DATA PROVIDED:
——————

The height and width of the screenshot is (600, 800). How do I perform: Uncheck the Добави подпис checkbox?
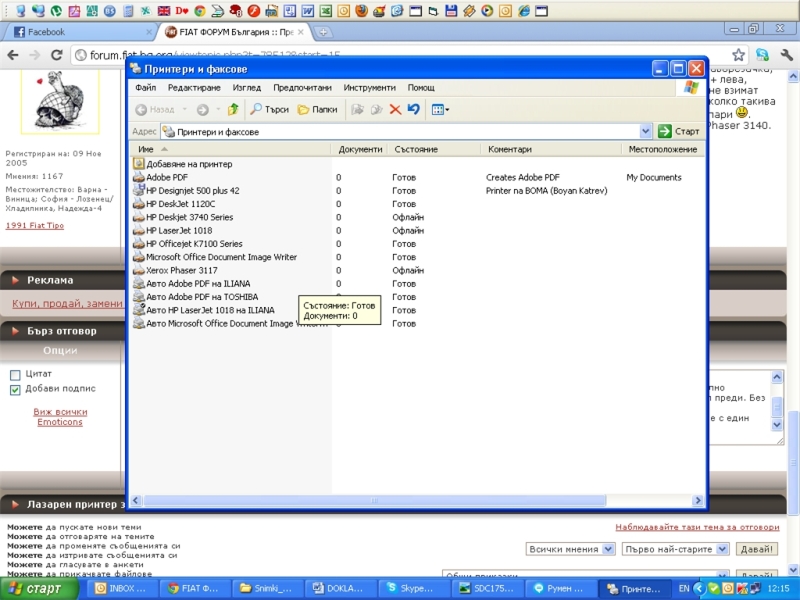click(x=15, y=390)
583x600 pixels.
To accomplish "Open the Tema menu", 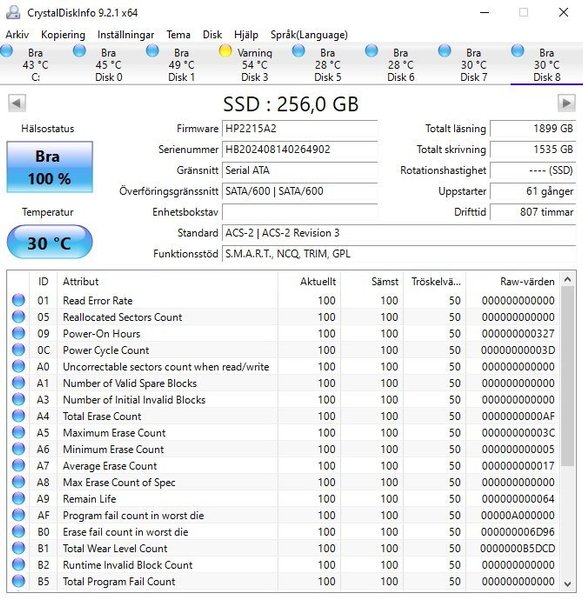I will coord(178,35).
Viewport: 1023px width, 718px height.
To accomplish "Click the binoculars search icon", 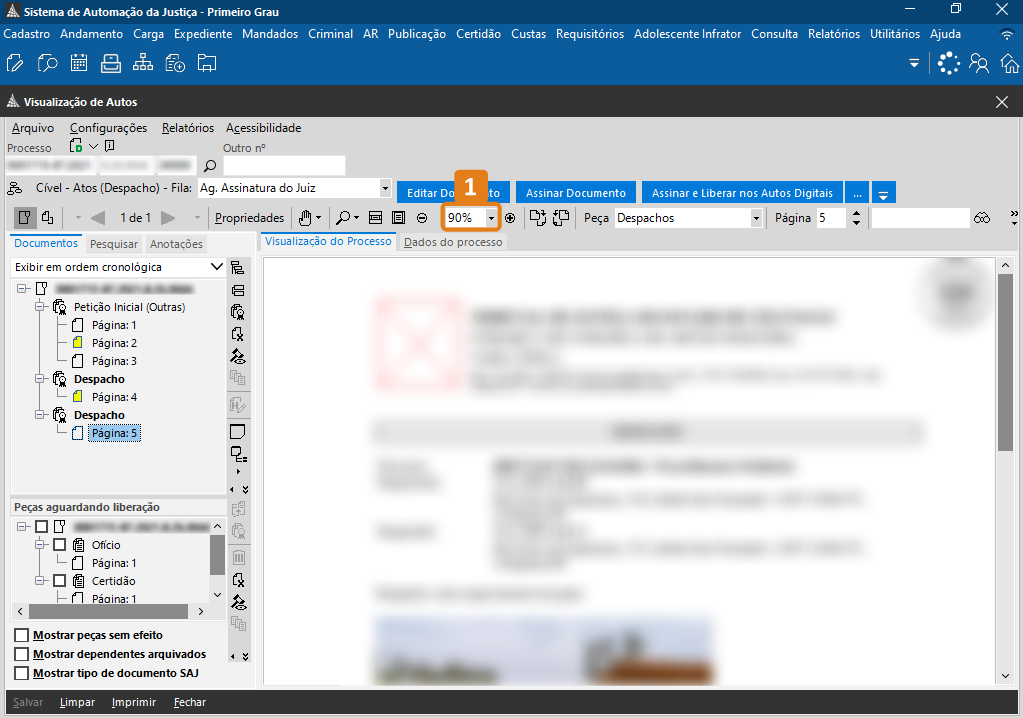I will pos(982,218).
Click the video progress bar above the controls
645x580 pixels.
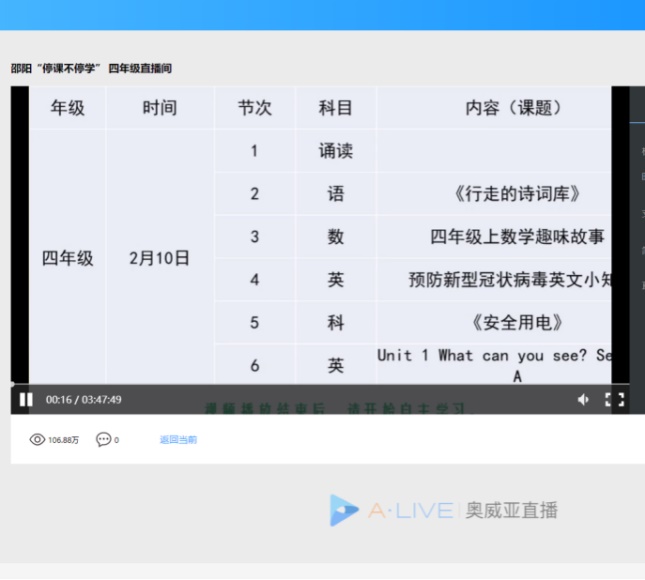click(x=300, y=385)
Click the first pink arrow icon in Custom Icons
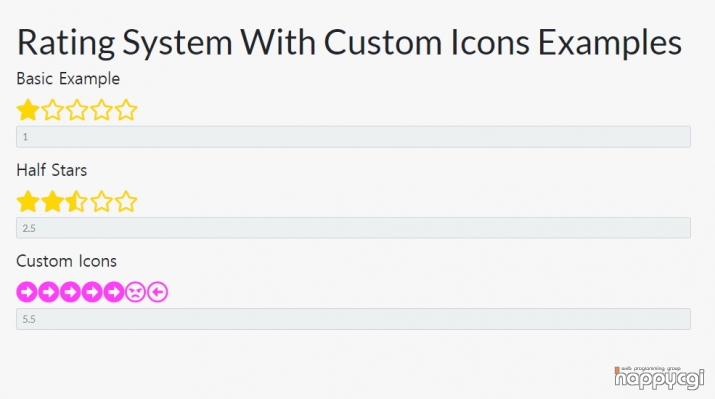This screenshot has height=399, width=715. (27, 292)
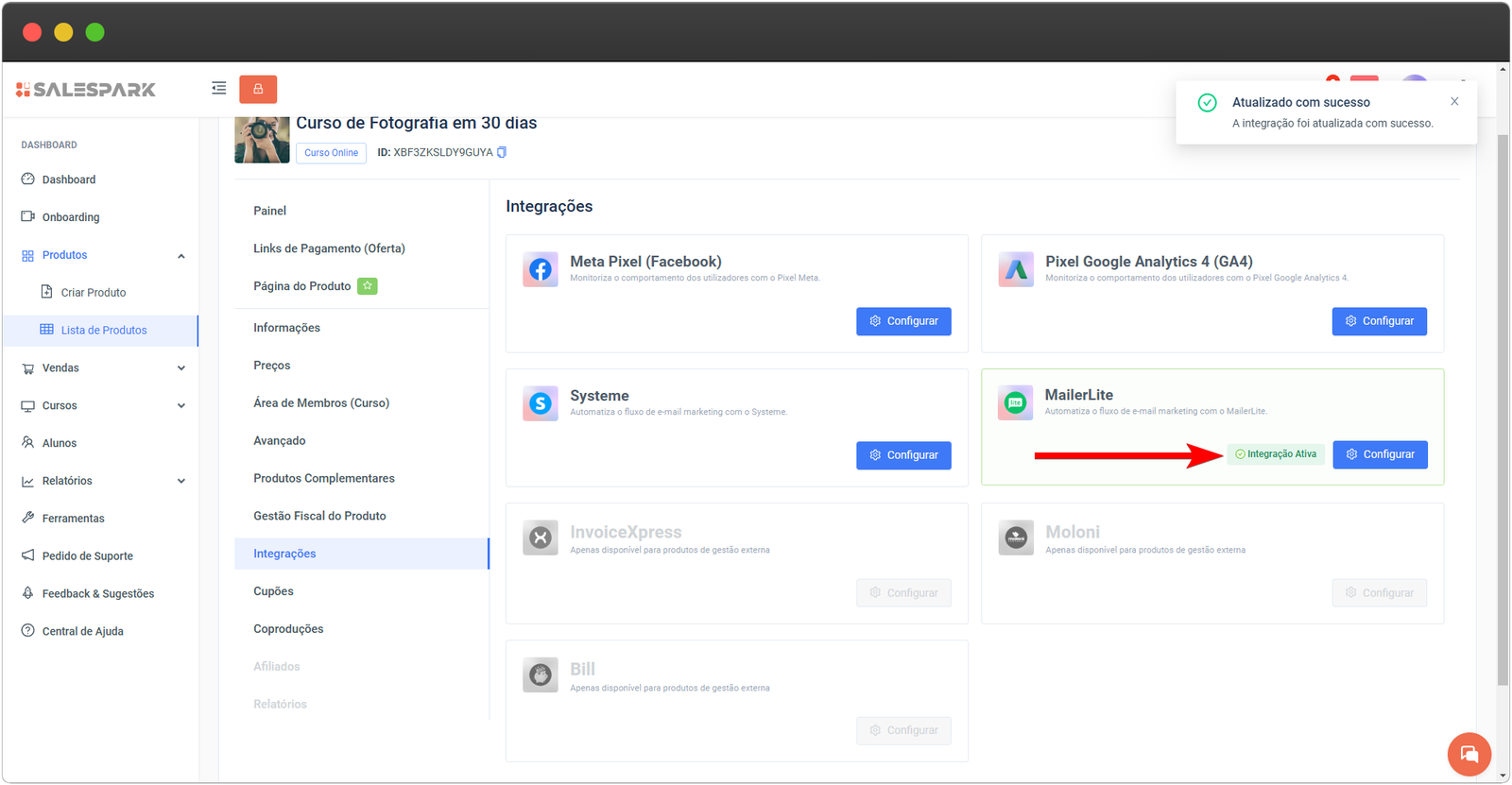Click the green star badge beside Página do Produto
Screen dimensions: 1512x785
tap(367, 286)
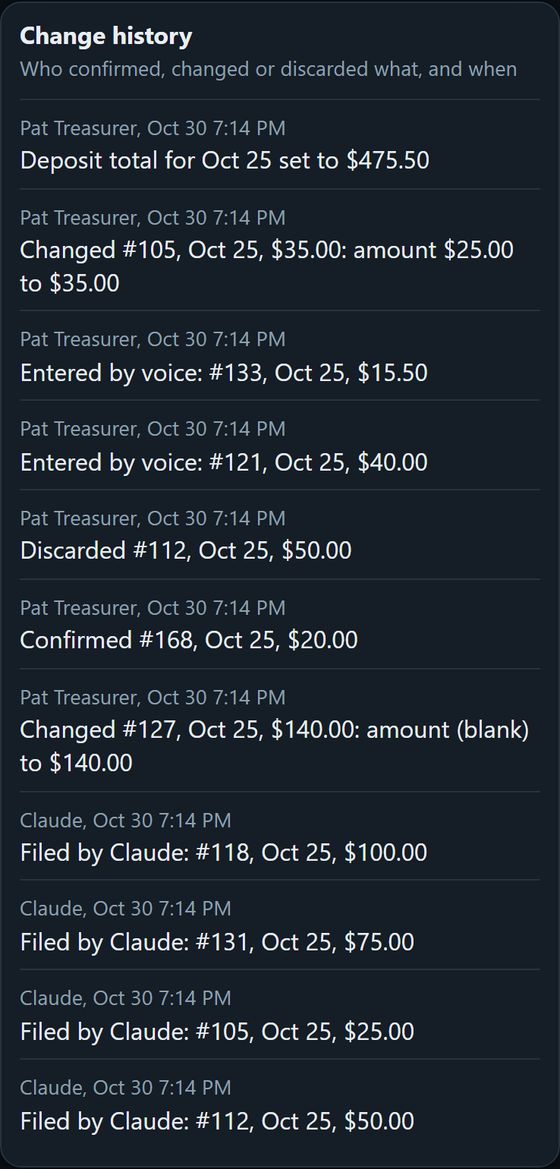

——————

ACTIVITY: Copy exactly, please, every line from the one holding "645x580 pixels." through the last line of the data, both ends included, and no pictures.

SOLUTION TO THE EXERCISE:
645x580 pixels.
click(x=300, y=385)
Click the first pink arrow icon in Custom Icons
This screenshot has height=399, width=715. (27, 292)
Click the green star badge beside Página do Produto
Screen dimensions: 1512x785
tap(367, 286)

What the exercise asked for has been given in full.